BRIEF 1: In the pharmacology text, what are drugs that block the effects produced by agonists called?
BRIEF 2: Return the pharmacology text from "A unique feature" to "by pharmacological target.".

*** PAGE TEXT Section Begins ***

The Chemical Control of Physiology
Outline
Pharmacology and Cellular Drug Response1
New Terminology2
Pharmacological Targets2
Dose–Response Curves5
Linking Observed Pharmacology With Molecular Mechanism12
Descriptive Pharmacology: I15
Summary16
This chapter discusses how drug response is quantified with dose–response curve and how this leads to classifications of drugs based on effect (i.e., drugs that produce observed change in cellular processes are termed agonists and those that block such effects are antagonists). The dependence of observed potency of an agonist upon two drug-related parameters (affinity, efficacy) and two cell-dependent parameters (target density and efficiency of target coupling) is also discussed. The way that different tissues process drug stimulus to provide tissue response is considered, along with the null method which can be used to negate cell-dependent effects on drug activity to provide system-independent indices of drug activity. This is imperative in pharmacology as drugs are almost always studied in test systems, and not in therapeutic one(s).
Keywords
affinity, agonists, antagonists, dose–response curves, efficacy, null method, potency.
Pharmacology and Cellular Drug Response
Pharmacology (from the Greek φάρμακον, pharmakon, “drug” and -λογία, -logia, the study of) concerns drug action on physiological systems (physiology from the Greek φύσις, physis, “nature, origin” and -λογία, -logia is the study of the mechanical, physical and biochemical functions of living organisms). With regard to the application of pharmacology to the discovery of drugs for therapeutic benefit, the main focus of pharmacological theories, procedures and mechanisms relates to the chemical control of physiological processes. Insofar as the understanding of these physiological processes benefits the pharmacologic pursuit of drugs, pharmacology and physiology are intimately related. However, it will also be seen that complete understanding of the physiologic processes involved is not a prerequisite to the effective use of pharmacology in the drug discovery process. In fact, often an operational approach is utilized whereby the complexity of the physiology is represented by simple surrogate mathematical functions.
A unique feature of pharmacology is that the effect of the drug is often observed indirectly, that is, while the drug affects a select biochemical process in the cell, the outcome to an observer is an overall change in the state of the whole organism, and this is often the result of multiple interacting cellular processes. A major aim of pharmacology is to define the molecular events in initiating drug effects, since these define the action of drugs in all systems. If quantified correctly, this information can be used to predict drug effect at the pharmacological target in all systems including therapeutic one(s). At this point, it is useful to define what is meant by pharmacological target.

*** PAGE TEXT Section Ends ***
*** RECORD SET Section Begins ***

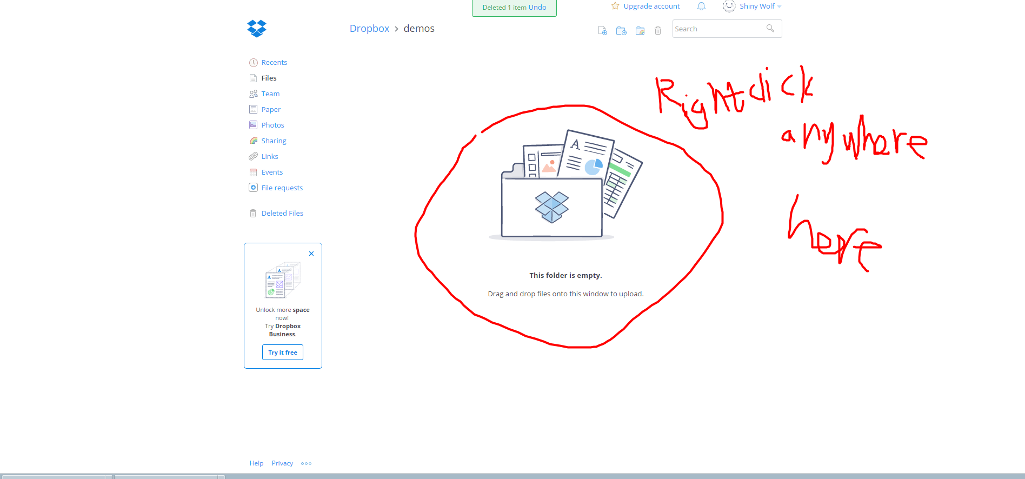Click the Try it free button
This screenshot has width=1025, height=479.
point(283,352)
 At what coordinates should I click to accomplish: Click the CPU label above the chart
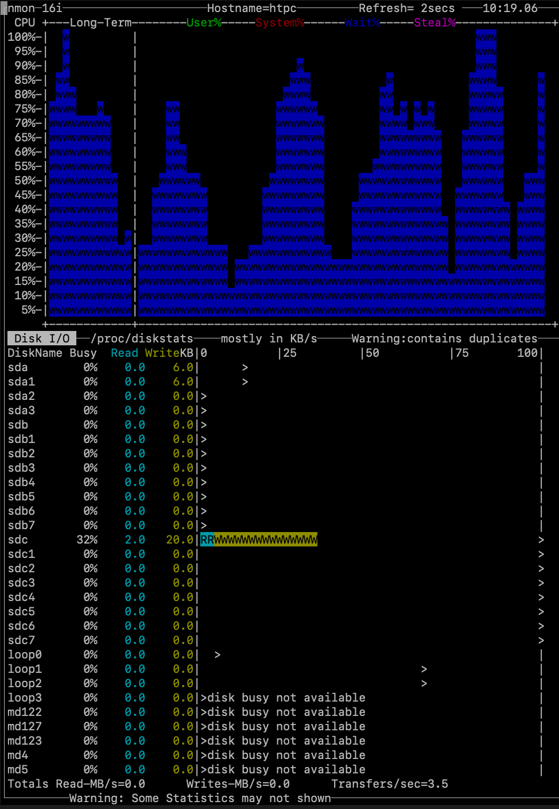coord(24,23)
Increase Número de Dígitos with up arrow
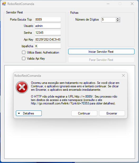The height and width of the screenshot is (163, 139). tap(118, 19)
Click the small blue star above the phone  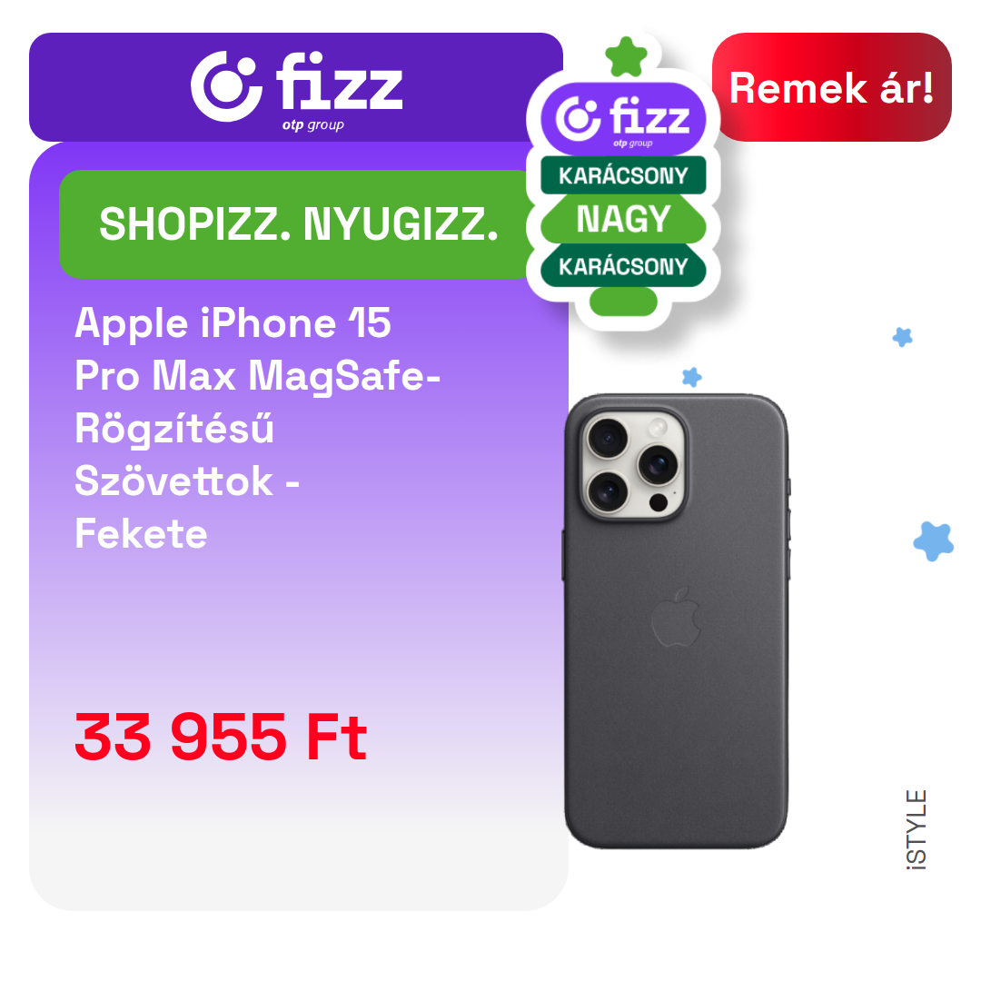pyautogui.click(x=691, y=377)
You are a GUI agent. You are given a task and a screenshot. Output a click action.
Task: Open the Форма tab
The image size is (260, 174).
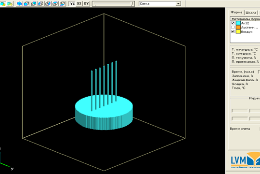[236, 12]
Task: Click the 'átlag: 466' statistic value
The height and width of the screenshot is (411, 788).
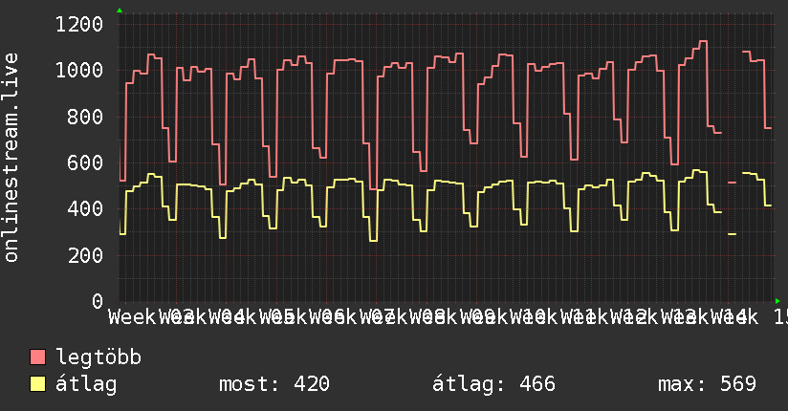Action: coord(494,384)
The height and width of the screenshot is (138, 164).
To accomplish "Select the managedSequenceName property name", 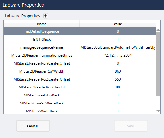I will (42, 47).
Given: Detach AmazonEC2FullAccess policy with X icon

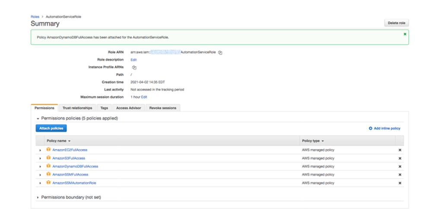Looking at the screenshot, I should tap(400, 150).
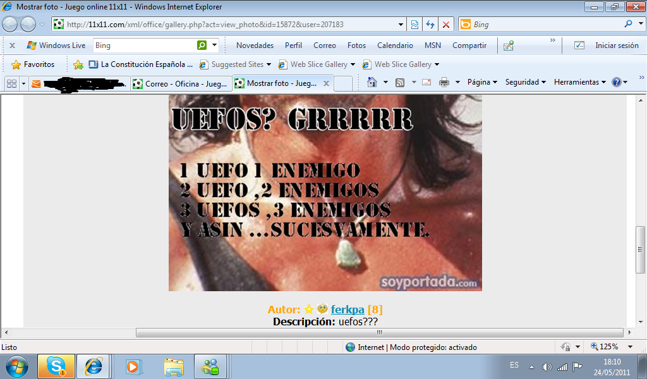Click the Iniciar sesión button

point(616,45)
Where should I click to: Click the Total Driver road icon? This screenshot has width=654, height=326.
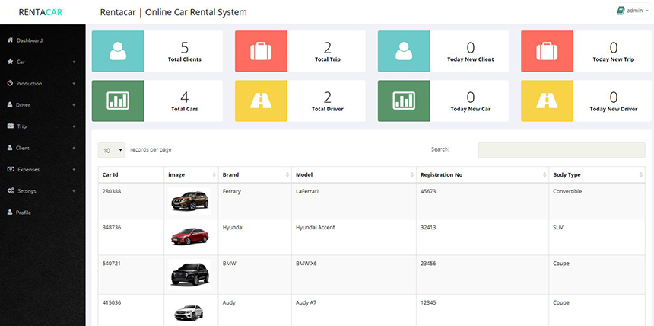point(261,101)
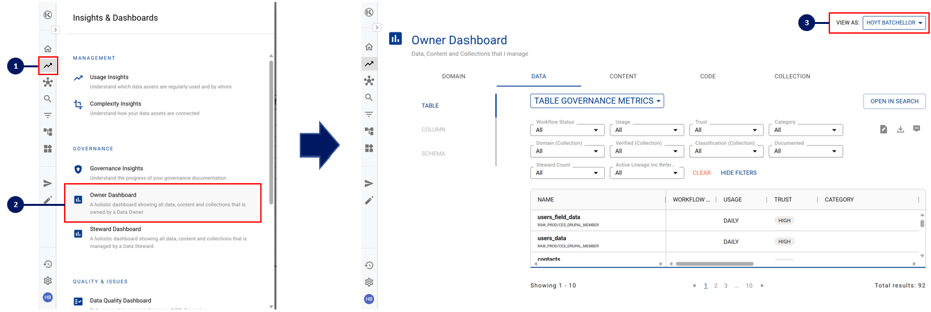
Task: Click the comment icon right of download
Action: coord(916,129)
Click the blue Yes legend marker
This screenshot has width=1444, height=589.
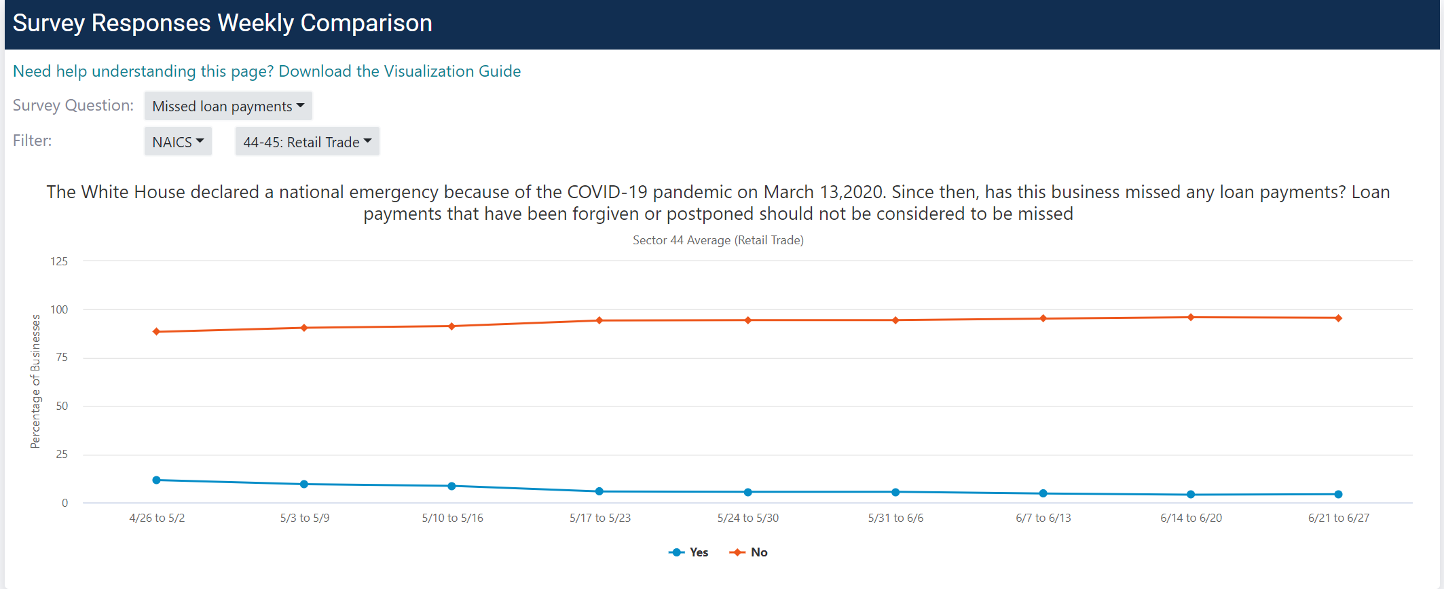pyautogui.click(x=677, y=552)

*** RECORD SET Section Ends ***

TASK SOLUTION 1: Antagonists.

TASK SOLUTION 2:
A unique feature of pharmacology is that the effect of the drug is often observed indirectly, that is, while the drug affects a select biochemical process in the cell, the outcome to an observer is an overall change in the state of the whole organism, and this is often the result of multiple interacting cellular processes. A major aim of pharmacology is to define the molecular events in initiating drug effects, since these define the action of drugs in all systems. If quantified correctly, this information can be used to predict drug effect at the pharmacological target in all systems including therapeutic one(s). At this point, it is useful to define what is meant by pharmacological target.